=== ФРАГМЕНТ ТЕКСТА ===

Французский психоаналитик и философ. Автор концепции структурного психоанализа. Лакан исходит из решительного разрыва с классической философией самосознания и классическим психоанализом в части его индивидуально биологизированного понимания бессознательного. В целом структурный психоанализ может быть охарактеризован как посткартезианская и постфрейдистская философская антропология и философия культуры. В числе наиболее существенных философских влияний — негегельянство (Жак Ипполит), экзистенциализм (Хайдеггер), феноменология (Мерло-Понти).

===

## ЗАДАЧА
Продолжите текст о Лакане после его последнего предложения. Каким будет следующий абзац?

=== ПРЕДСТАВЛЕННЫЕ ДАННЫЕ ===

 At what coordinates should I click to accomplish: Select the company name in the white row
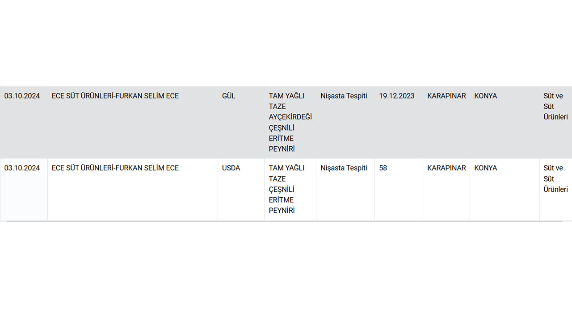click(115, 168)
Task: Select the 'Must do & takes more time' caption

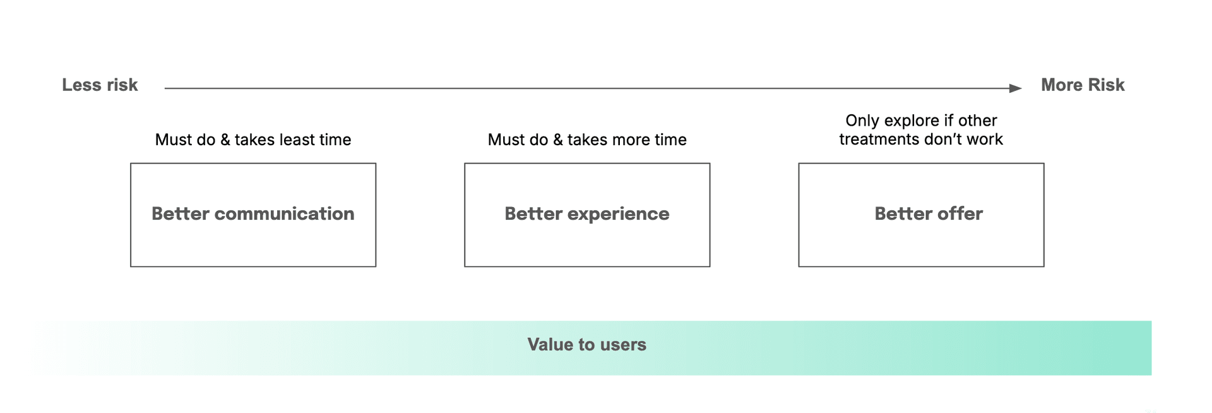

===

## ОТВЕТ НИЖЕ
Задача структурного психоанализа в первом приближении может быть определена как выявление условий возможности и грамматики такого языка, который, обладая бы характеристиками универсальной системы, был бы в то же самое время языком желания, укорененным в предельно уникальном и интимном (травматическом) опыте индивида. Несущей логической конструкцией всей лакановской концепции является триада: реальное — воображаемое — символическое. Это — порядки или измерения человеческого существования, в зависимости от координации, в которой складывается судьба субъекта. В зависимости от акцента на воображаемом, символическом или реальном, в общей системе можно уловить, условно выделить соответствующие этапы эволюции локановской концепции. Исходной для разработки системы этих порядков стала идея стадии зеркала — формулировка, которая относится к 1936 году, а первое развернутое изложение содержится в иницационной статье «Стадия зеркала и ее роль в формировании функции «я». Внешне стадия зеркала проявляется во владении ребенком в возрасте 6-18 месяцев способности узнавать свое отражение в зеркале. Смыслом этого события является прохождение человеческого субъекта через первичный механизм идентификации. На стадии зеркала начинается конституирование онтологической структуры человеческого мира, вытекающее из специфического способа совпадения человеческого существа с самим собой.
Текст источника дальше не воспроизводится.